## [Problem requirements]
Write out nothing except the lines of the entries below, from the first through the one containing "政策シンクタンクＰＨＰ総研 (969, 1078)", exactly and without pictures.

## [Listed records]

=====

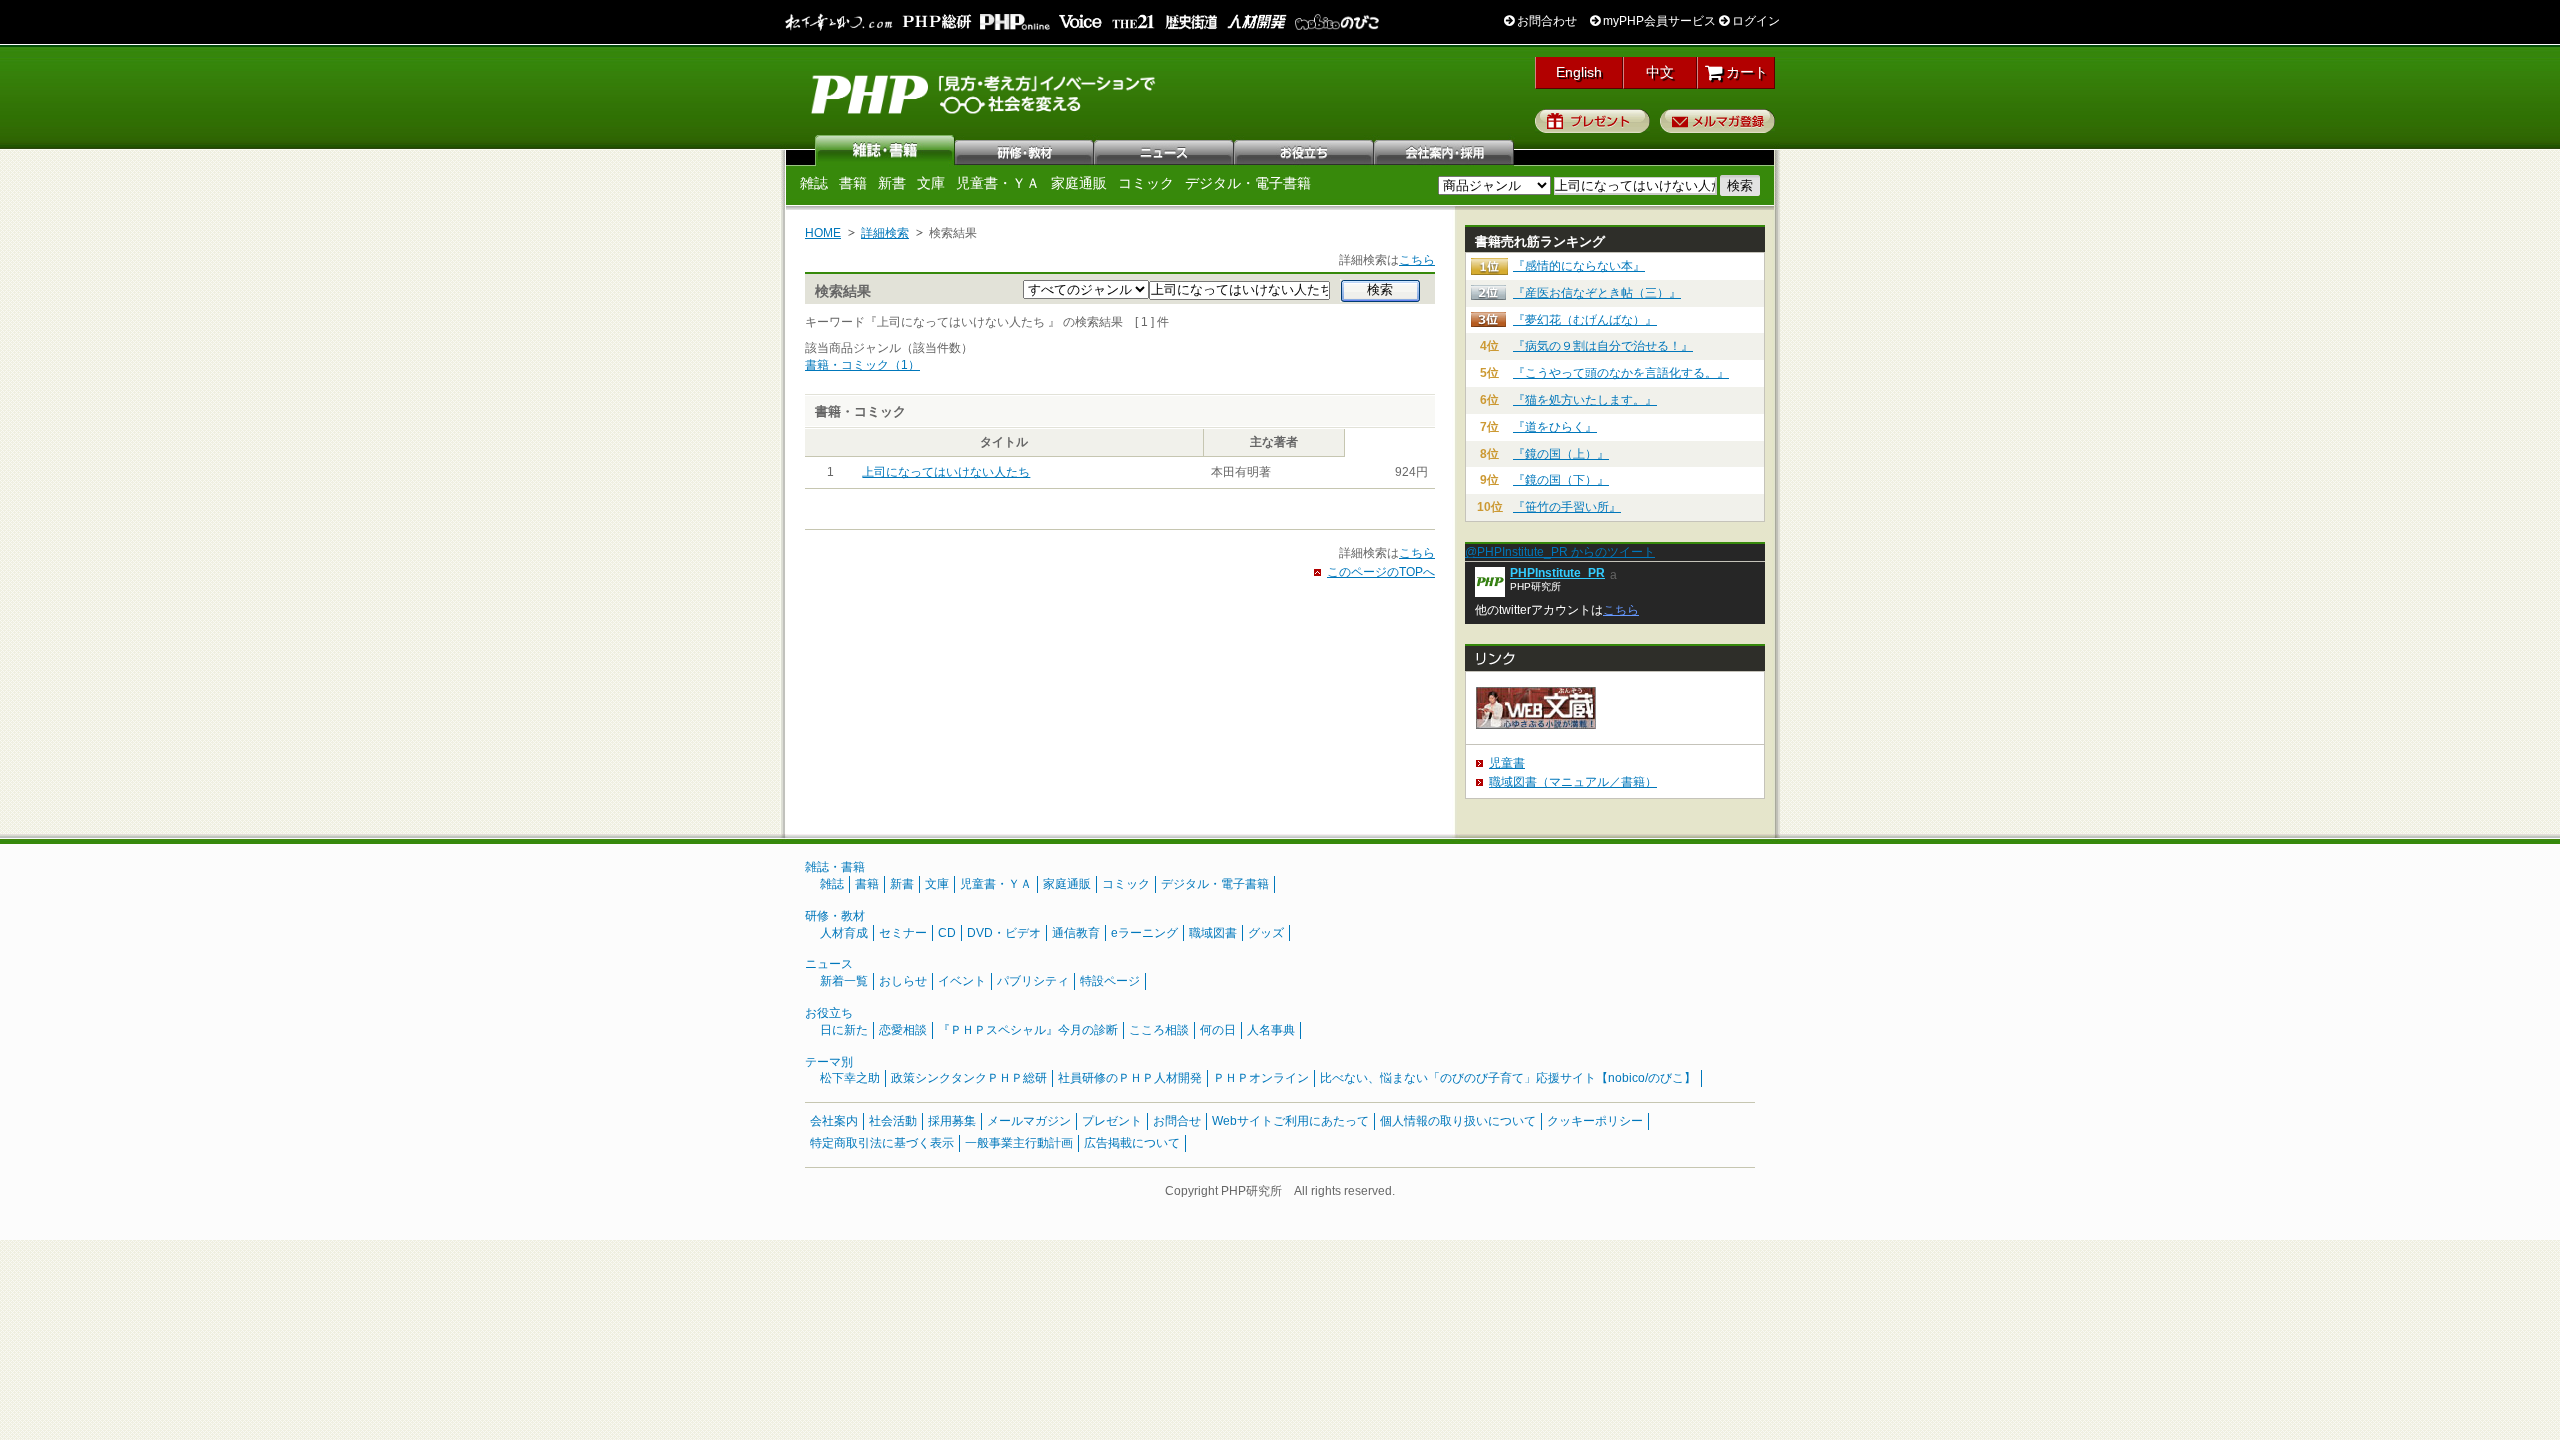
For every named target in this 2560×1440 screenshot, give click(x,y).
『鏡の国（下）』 (1561, 480)
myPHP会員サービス (1658, 21)
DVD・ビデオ (1004, 933)
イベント (962, 981)
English (1579, 72)
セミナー (903, 933)
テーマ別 (829, 1062)
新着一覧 (844, 981)
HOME (823, 233)
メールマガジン (1029, 1121)
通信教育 (1076, 933)
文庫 (931, 183)
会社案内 (1445, 150)
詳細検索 (885, 233)
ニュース (1165, 150)
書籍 (853, 183)
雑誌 (885, 150)
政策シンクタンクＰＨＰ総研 (969, 1078)
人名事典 (1271, 1030)
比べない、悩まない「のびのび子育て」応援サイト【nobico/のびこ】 (1508, 1078)
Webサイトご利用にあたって (1290, 1121)
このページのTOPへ (1381, 572)
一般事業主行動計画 (1019, 1143)
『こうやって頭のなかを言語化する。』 (1621, 373)
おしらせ (903, 981)
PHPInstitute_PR (1557, 573)
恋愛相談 (903, 1030)
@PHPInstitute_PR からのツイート (1560, 552)
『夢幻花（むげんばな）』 (1585, 320)
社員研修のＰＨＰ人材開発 (1130, 1078)
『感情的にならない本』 (1579, 266)
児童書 (1507, 763)
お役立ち (1305, 150)
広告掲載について (1132, 1143)
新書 (892, 183)
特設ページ (1110, 981)
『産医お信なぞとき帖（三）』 (1597, 293)
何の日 (1218, 1030)
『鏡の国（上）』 (1561, 454)
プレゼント (1592, 121)
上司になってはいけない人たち (946, 472)
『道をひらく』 (1555, 427)
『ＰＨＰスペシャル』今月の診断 (1028, 1030)
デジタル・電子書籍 (1248, 183)
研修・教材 (1025, 150)
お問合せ (1177, 1121)
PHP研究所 (985, 93)
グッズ (1266, 933)
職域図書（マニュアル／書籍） (1573, 782)
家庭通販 (1079, 183)
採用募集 (952, 1121)
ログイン (1754, 21)
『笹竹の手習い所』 (1567, 507)
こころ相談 (1159, 1030)
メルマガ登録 (1717, 121)
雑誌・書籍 (835, 867)
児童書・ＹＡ (998, 183)
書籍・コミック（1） (862, 365)
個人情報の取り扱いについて (1458, 1121)
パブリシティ (1033, 981)
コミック (1146, 183)
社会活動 (893, 1121)
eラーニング (1144, 933)
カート (1745, 72)
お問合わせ (1545, 21)
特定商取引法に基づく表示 (882, 1143)
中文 (1660, 72)
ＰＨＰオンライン (1261, 1078)
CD (947, 933)
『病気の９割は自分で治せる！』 (1603, 346)
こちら (1417, 260)
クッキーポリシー (1595, 1121)
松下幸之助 (850, 1078)
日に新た (844, 1030)
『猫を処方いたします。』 (1585, 400)
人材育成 (844, 933)
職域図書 (1213, 933)
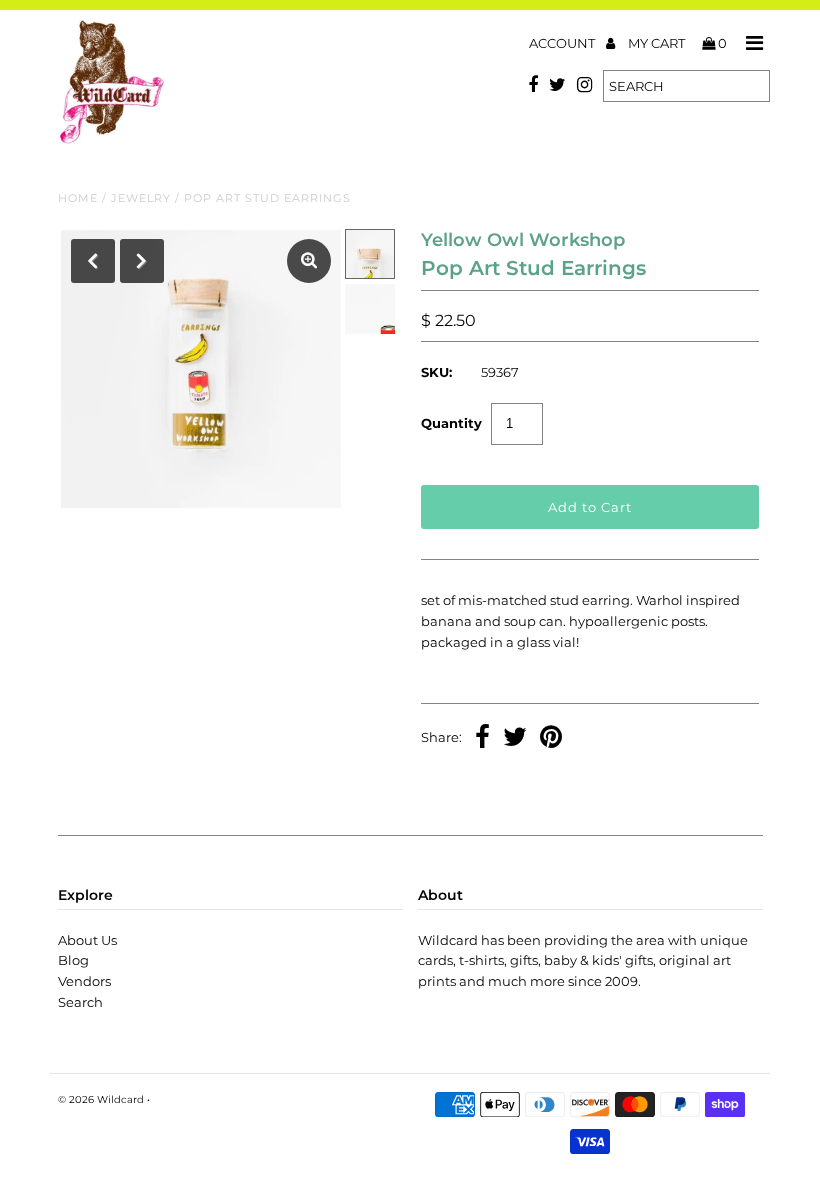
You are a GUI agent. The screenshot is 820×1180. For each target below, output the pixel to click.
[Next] (142, 261)
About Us (87, 940)
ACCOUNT (563, 43)
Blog (73, 960)
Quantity (451, 423)
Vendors (84, 981)
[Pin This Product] (551, 739)
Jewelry (141, 198)
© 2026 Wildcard (101, 1099)
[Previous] (93, 261)
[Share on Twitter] (515, 739)
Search (80, 1002)
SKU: (436, 372)
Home (78, 198)
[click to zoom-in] (309, 261)
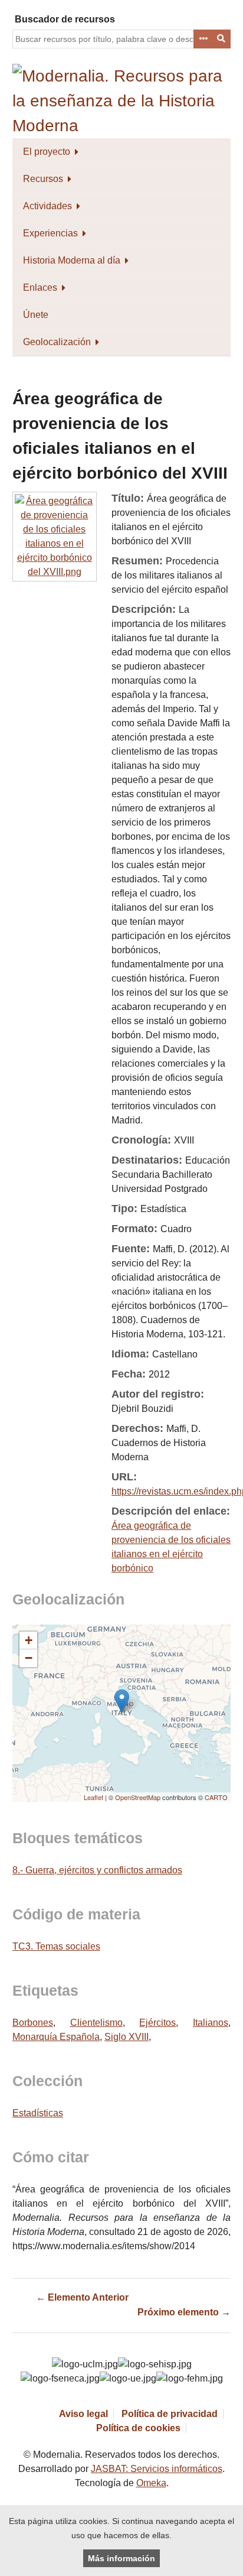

=====

## [Answer space]
For every named target in this 2560×1440 screenshot, give click(x,y).
『鏡の国（下）』 (1561, 480)
myPHP会員サービス (1658, 21)
DVD・ビデオ (1004, 933)
イベント (962, 981)
English (1579, 72)
セミナー (903, 933)
テーマ別 (829, 1062)
新着一覧 (844, 981)
HOME (823, 233)
メールマガジン (1029, 1121)
通信教育 (1076, 933)
文庫 (931, 183)
会社案内 (1445, 150)
詳細検索 (885, 233)
ニュース (1165, 150)
書籍 (853, 183)
雑誌 (885, 150)
政策シンクタンクＰＨＰ総研 (969, 1078)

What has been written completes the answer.